**Text section:**
════════

Monday, 28 July 2014

Using Facebook as a data collection tool

The number one rule of effective pedagogy (in my humble opinion) is learning your students: knowing what they are focused on; what interests them; and how those interests can be linked to curriculum planning.  In 1984, Astin had an idea for gathering information on student focus:

“Perhaps the first task in working with such students is to understand the principal objects on which their energies are focused. It might be helpful, for example, to ask the student to keep a detailed diary, showing the time spent in various activities such as studying, sleeping, socializing, daydreaming, working, and commuting” (pp. 526-527).
Wouldn’t it be great if there was some sort of software program that young people recorded in intimate detail their studying, sleeping, socializing, daydreaming, working, and commuting?
Oh wait…there is! And I used it to understand what school leavers were focused on throughout their first year of university.
The decision to use Facebook as the only means of data gathering was reflexive.
In 2011, I was navigating the trials and tribulations of parenthood for the first time. Life became very complicated. I decided that my PhD needed to fit in with my life, because family comes first. Facebook allowed me to collect data from home at any point I had free from the demands of a newborn.
Secondly, as a PhD student and a fringe dweller to the academic world and without direct access to a class of first year students, gaining face-to-face access to a group of students was problematic. It is important to create a safe space in which to conduct an interview, especially on a voluntary basis outside the classroom structure. First year students are often anxious and overwhelmed at the beginning of their transition to university; therefore, a student volunteering for a research project during the official orientation week activities was highly unlikely. Using Facebook as a means of collecting data circumnavigated this concern because Facebook is comfortable and familiar to the general late-teen.
Thirdly, the principal purpose of Facebook is to record personal activities using the status update function. The status update is like a short, written online diary and is organised on Facebook as part of a personal timeline. Facebook is essentially a public, interactive, and instant personal diary. Using Facebook as a data collection tool gave me access to 31 public-personal diaries.
Fourthly, the decision to use Facebook was grounded in the literature – some people have had a go at it (see for example Selwyn 2009) and others have indicated the value of Facebook to university students (see for example Stephenson-Abetz and Holman 2012 and Gray, Vitak, Easton, and Ellison 2013). There is a large body of research into the social implications of SNSs and the experiences of the university students but none of the above literature considers the student experiences that they describe on Facebook. My research project aimed to fill that gap.
So how did I collect the data?
I began by initiating a networked connection with 17-19 year old first year university students through a Facebook profile created specifically for the study. The participants made available their status updates that related to their time at university, which I archived.
The participants were school leavers who were entering their first year of university in 2011and who have an active Facebook account. The 31 participants all attended one of three multi-campus universities in Southeast Queensland, Australia, and were enrolled in a diversity of courses including education, creative industries, marketing, and engineering. This study initially recruited thirty-one (31) first year students. Twelve of the students were identified as being first year students by using the school identification feature on Facebook. They were also identified as being 17-19 years old from their nominated age on Facebook. The twelve participants were subsequently approached and recruited via Facebook’s Friend request tool –Students were sent a request to add the researcher as a Friend to allow access to their general posts. Eighteen participants were recruited through emails to first year university students via their first year liaison supervisors, or through secondary school alumni contacts. These emails also asked participants to help recruit further participants.

════════

**Records shown:**
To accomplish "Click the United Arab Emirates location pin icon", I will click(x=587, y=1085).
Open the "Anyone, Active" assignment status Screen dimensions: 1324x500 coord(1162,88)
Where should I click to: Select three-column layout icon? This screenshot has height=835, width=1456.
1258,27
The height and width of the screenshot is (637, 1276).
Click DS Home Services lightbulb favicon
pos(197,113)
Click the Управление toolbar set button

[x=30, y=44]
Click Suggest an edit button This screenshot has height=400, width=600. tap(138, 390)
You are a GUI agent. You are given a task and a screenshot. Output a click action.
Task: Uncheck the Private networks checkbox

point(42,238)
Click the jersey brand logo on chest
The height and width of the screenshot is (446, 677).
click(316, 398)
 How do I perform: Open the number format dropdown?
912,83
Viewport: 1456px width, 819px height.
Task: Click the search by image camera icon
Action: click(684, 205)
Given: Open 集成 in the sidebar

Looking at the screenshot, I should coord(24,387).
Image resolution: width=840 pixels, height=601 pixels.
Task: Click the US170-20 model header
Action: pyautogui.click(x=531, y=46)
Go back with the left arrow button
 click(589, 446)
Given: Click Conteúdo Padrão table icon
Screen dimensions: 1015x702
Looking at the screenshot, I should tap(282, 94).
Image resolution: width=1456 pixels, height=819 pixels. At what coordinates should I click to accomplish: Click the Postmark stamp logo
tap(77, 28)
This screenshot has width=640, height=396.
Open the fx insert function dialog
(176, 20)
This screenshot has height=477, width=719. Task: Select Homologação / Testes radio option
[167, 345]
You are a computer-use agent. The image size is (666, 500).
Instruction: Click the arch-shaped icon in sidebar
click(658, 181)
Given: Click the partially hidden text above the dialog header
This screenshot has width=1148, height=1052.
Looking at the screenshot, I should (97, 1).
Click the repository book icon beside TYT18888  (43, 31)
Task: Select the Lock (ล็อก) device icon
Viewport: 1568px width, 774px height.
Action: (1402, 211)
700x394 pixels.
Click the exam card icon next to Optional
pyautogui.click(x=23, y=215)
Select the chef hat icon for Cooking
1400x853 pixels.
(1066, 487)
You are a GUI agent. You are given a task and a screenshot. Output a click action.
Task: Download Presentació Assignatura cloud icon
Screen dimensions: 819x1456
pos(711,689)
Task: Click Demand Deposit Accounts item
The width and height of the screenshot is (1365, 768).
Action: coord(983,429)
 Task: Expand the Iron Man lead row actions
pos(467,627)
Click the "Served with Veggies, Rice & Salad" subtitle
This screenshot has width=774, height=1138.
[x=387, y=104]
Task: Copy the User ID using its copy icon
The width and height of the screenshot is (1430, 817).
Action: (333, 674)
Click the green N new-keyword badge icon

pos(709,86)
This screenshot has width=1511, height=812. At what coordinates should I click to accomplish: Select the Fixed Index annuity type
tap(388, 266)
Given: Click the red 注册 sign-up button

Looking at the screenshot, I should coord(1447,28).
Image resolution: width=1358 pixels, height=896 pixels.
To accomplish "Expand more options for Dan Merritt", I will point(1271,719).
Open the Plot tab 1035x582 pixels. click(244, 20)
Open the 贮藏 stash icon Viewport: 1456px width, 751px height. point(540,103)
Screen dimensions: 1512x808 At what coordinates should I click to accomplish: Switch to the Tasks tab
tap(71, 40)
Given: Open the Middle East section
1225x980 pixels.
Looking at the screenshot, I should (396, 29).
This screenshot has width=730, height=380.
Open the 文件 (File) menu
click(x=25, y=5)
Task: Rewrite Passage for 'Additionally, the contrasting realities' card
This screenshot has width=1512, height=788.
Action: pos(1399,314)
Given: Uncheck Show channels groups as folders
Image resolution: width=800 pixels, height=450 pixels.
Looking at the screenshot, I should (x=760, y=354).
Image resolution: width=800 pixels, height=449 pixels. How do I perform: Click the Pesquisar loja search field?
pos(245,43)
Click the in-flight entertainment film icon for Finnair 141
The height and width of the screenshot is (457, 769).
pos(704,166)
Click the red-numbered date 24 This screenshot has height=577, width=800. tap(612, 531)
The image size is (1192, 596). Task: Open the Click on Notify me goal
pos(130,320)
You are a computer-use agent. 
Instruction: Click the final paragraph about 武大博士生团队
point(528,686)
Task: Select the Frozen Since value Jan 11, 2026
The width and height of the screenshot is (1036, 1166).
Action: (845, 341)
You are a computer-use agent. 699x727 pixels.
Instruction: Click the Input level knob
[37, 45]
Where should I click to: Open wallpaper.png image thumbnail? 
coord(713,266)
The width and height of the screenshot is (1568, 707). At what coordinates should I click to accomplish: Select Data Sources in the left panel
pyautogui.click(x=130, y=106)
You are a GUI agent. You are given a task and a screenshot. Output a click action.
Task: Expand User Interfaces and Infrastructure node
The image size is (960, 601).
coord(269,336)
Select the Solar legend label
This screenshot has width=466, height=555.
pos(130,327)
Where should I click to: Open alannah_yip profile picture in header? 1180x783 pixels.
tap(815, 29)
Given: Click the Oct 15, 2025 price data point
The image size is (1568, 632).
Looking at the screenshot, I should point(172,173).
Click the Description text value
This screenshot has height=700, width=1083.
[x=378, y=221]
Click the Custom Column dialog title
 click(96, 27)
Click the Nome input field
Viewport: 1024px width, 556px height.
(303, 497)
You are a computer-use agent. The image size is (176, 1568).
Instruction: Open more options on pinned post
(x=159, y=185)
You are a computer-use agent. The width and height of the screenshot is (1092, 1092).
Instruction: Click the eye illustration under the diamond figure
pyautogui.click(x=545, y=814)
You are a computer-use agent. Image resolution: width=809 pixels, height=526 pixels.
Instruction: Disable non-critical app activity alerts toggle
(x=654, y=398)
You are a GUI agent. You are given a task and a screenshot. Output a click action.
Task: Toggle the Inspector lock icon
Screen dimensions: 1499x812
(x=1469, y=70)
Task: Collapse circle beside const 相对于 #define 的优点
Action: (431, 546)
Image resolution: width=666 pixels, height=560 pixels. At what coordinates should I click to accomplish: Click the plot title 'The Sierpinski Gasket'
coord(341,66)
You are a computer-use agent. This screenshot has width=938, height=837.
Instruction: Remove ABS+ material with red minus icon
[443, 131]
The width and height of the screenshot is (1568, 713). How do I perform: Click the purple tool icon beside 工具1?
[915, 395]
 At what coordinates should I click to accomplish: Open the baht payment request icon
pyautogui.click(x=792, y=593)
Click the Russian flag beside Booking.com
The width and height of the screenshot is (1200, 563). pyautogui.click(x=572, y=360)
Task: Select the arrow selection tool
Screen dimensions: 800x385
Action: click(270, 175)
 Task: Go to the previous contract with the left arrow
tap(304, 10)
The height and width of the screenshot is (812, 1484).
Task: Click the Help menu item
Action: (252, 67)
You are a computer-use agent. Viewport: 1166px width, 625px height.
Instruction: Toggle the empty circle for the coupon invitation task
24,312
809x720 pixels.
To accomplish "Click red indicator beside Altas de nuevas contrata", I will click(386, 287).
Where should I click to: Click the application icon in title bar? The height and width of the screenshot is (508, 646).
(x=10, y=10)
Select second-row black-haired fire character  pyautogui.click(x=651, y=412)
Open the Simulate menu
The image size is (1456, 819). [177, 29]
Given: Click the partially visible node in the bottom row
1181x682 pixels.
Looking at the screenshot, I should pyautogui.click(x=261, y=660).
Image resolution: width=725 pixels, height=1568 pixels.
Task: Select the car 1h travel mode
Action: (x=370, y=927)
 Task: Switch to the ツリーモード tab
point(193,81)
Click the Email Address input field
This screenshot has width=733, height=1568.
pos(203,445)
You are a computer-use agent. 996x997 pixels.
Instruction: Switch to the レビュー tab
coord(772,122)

════════

**Exercise set:**
**1.** For the text on using Facebook as a data collection tool, decide whether each statement agrees with it: (a) In 1984, Astin proposed having a student keep a detailed diary of how time is spent. (b) The participants attended universities in Victoria. (c) The author became a parent for the first time in 2011. Answer yes or no for each and quote the words of the text that decide it.
**2.** Copy out the passage of the text on using Facebook as a data collection tool from "Wouldn’t it be" to "working, and commuting?".

**Solutions to each task:**
**1.**
(a) Yes: "It might be helpful, for example, to ask the student to keep a detailed diary, showing the time spent in various activities"
(b) No: "The 31 participants all attended one of three multi-campus universities in Southeast Queensland, Australia"
(c) Yes: "In 2011, I was navigating the trials and tribulations of parenthood for the first time."

**2.**
Wouldn’t it be great if there was some sort of software program that young people recorded in intimate detail their studying, sleeping, socializing, daydreaming, working, and commuting?